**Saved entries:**
===============
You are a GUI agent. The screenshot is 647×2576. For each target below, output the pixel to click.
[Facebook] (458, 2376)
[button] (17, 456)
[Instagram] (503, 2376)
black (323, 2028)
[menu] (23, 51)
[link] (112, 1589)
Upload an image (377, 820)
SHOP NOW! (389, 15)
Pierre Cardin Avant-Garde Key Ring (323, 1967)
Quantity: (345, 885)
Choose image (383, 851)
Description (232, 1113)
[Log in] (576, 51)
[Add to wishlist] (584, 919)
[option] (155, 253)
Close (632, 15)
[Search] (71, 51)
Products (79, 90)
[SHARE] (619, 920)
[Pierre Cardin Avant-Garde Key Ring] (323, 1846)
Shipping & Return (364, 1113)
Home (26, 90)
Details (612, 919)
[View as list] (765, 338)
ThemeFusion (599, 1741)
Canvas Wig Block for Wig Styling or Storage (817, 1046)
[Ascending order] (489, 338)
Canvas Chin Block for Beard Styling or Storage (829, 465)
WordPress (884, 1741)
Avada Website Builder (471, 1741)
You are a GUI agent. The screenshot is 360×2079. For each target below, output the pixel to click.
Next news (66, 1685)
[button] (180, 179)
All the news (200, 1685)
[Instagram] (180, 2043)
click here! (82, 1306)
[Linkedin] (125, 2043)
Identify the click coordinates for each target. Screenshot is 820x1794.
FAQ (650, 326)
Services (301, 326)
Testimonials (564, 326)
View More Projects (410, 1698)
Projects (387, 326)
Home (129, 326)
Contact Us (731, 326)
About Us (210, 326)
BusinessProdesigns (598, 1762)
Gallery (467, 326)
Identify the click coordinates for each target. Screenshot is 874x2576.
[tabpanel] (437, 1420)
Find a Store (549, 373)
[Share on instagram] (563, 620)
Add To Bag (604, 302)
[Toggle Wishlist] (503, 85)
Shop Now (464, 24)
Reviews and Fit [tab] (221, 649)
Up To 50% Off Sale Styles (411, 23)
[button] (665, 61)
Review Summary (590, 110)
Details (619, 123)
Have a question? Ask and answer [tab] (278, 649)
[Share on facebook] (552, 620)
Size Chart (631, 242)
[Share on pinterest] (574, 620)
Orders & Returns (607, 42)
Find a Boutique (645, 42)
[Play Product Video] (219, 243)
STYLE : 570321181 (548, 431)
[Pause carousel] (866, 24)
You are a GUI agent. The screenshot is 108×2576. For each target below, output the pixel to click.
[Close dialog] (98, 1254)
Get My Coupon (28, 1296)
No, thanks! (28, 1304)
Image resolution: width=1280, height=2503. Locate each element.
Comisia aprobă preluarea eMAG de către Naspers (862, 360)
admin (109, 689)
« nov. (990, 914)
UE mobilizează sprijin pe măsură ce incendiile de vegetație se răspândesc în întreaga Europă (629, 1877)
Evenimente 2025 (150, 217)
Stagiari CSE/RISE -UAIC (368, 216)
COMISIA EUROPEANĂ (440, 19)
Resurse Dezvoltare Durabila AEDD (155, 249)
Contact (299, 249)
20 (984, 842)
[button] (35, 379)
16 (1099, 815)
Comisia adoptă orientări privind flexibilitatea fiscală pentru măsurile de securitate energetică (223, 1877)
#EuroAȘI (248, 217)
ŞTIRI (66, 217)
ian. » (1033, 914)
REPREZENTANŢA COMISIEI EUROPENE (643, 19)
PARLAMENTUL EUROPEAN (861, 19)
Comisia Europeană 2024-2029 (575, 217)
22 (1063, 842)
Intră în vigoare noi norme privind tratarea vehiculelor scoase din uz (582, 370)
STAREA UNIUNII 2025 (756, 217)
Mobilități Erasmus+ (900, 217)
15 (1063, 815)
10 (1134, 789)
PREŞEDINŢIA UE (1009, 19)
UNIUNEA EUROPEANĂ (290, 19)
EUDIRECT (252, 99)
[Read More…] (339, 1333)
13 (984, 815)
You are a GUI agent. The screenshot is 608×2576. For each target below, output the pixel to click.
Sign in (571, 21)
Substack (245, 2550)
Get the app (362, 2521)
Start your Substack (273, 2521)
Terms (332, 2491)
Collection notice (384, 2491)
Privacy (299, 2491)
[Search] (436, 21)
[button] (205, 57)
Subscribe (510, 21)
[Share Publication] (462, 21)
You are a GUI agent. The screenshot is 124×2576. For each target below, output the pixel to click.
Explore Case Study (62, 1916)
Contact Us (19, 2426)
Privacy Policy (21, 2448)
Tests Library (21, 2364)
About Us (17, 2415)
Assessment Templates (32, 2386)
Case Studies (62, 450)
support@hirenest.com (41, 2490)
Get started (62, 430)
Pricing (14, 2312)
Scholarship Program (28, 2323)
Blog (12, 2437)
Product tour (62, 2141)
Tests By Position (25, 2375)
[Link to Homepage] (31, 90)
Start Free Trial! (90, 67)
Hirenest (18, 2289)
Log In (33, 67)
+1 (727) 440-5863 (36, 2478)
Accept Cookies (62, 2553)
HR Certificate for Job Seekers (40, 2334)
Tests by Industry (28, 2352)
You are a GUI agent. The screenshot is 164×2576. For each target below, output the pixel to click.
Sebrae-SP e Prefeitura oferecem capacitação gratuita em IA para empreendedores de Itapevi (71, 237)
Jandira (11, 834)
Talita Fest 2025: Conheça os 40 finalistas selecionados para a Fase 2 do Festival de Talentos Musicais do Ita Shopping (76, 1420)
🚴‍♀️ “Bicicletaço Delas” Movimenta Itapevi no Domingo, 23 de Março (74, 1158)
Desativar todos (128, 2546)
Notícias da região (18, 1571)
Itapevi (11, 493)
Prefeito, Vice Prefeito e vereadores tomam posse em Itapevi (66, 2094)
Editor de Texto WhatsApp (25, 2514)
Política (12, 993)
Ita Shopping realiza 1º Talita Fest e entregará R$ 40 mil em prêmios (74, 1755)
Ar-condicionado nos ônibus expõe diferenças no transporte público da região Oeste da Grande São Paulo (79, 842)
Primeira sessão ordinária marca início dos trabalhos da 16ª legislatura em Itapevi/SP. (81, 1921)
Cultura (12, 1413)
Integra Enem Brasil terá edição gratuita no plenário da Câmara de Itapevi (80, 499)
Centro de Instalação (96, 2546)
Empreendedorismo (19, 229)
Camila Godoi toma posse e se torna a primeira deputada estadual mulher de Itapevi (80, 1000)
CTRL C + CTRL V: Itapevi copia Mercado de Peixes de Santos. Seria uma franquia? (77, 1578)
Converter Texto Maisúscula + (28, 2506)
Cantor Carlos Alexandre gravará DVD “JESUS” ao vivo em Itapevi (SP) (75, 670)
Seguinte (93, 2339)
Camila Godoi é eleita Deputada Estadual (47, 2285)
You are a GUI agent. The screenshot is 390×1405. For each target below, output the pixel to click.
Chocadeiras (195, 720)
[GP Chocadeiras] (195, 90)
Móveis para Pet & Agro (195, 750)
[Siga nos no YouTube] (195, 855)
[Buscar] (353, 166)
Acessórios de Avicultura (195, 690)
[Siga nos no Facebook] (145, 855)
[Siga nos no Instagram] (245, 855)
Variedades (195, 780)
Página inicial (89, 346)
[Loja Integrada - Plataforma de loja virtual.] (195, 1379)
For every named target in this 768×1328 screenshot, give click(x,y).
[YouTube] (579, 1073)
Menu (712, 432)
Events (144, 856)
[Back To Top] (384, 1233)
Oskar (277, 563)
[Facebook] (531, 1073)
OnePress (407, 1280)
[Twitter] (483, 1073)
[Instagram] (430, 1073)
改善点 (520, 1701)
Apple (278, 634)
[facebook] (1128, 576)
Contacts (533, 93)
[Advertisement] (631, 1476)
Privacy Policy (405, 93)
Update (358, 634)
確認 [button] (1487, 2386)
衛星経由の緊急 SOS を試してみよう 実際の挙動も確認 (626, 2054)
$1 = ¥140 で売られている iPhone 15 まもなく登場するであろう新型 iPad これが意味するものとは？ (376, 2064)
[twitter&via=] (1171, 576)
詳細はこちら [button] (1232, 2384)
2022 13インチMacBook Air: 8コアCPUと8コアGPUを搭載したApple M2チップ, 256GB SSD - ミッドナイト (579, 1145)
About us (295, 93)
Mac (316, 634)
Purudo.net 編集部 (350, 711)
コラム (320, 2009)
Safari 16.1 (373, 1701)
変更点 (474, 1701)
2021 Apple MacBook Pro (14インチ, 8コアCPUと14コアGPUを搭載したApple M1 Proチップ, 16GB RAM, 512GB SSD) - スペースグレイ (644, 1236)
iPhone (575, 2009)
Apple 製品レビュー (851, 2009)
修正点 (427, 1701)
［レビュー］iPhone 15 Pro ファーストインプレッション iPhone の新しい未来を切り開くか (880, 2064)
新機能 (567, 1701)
===============
**Aim of the exercise:** Set down the line that contains "の新しい未来を切り開くか (880, 2064)" exactly. Do the same for each later line of the data, through the end, and add nothing.

**Your solution:**
［レビュー］iPhone 15 Pro ファーストインプレッション iPhone の新しい未来を切り開くか (880, 2064)
新機能 (567, 1701)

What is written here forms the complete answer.